Problem 1: List every calendar date that appears in the text on Yemen's political crisis below.
Problem 2: From the text on Yemen's political crisis below, return the part that opens with the words containing "On 28 February, the" and closes with "relocate to Aden.".
Problem 3: Translate this sentence from the text on Yemen's political crisis into Spanish: "Hadi escaped Sana'a and fled to Aden five days later."

Supplied text Block Start

On 28 February, the Southern Movement pulled out of negotiations on a political solution to the crisis. Hadi suggested moving the talks to Riyadh, the Saudi Arabian capital, instead of continuing to hold them in Houthi-controlled Sana'a. However, the Houthis and GPC rejected the idea. After Hadi refused to participate in the UN talks while the Houthis held Sana'a on 4 March, Houthi fighters seized the headquarters of the National Dialogue Conference, which Hadi had ordered to relocate to Aden.

====Captive government officials====
On 16 February, former Yemeni President Ali Abdullah Saleh's General People's Congress (GPC) said it would accept the Houthi decree dissolving parliament. The same day, Benomar and Nadia Al-Sakkaf reportedly visited Hadi, still under house arrest in Sana'a. Hadi escaped Sana'a and fled to Aden five days later.

Supplied text Block End
Supplied material Block Start

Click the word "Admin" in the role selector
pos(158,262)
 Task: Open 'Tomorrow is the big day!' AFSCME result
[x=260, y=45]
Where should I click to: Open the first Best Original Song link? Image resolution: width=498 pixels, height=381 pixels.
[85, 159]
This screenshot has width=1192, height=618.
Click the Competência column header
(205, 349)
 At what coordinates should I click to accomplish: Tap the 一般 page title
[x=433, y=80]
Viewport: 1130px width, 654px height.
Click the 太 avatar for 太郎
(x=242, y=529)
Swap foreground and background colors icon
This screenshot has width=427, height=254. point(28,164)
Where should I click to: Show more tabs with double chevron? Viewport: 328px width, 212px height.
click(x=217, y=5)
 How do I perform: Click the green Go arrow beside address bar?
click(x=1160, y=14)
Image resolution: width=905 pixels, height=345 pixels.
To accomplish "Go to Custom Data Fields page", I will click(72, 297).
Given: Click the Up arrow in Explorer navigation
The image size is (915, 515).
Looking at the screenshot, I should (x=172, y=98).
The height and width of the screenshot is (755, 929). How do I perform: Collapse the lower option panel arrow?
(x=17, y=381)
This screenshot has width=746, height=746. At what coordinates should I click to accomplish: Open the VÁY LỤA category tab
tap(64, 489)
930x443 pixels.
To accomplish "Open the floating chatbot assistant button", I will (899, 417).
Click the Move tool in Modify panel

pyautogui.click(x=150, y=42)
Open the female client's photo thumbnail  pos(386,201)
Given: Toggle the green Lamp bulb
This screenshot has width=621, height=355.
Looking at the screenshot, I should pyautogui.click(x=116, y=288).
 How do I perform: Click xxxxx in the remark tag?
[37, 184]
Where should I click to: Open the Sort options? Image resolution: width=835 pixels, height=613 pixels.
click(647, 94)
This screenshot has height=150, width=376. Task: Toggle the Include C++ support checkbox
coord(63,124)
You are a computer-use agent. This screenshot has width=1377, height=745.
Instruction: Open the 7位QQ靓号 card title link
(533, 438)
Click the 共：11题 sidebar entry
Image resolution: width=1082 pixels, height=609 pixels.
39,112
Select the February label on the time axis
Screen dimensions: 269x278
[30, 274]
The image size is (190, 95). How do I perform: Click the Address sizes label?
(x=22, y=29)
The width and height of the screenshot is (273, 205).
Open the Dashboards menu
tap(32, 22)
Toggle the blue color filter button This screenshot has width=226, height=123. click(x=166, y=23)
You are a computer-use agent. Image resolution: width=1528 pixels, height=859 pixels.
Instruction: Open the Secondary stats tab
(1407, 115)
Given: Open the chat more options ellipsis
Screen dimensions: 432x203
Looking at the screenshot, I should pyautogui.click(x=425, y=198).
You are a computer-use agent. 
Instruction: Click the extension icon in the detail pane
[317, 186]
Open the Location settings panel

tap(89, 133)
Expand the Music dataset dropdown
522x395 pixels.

Supplied material Block End

Reply 1:
28 February
4 March
16 February

Reply 2:
On 28 February, the Southern Movement pulled out of negotiations on a political solution to the crisis. Hadi suggested moving the talks to Riyadh, the Saudi Arabian capital, instead of continuing to hold them in Houthi-controlled Sana'a. However, the Houthis and GPC rejected the idea. After Hadi refused to participate in the UN talks while the Houthis held Sana'a on 4 March, Houthi fighters seized the headquarters of the National Dialogue Conference, which Hadi had ordered to relocate to Aden.

Reply 3: Hadi escapó de Saná y huyó a Adén cinco días después.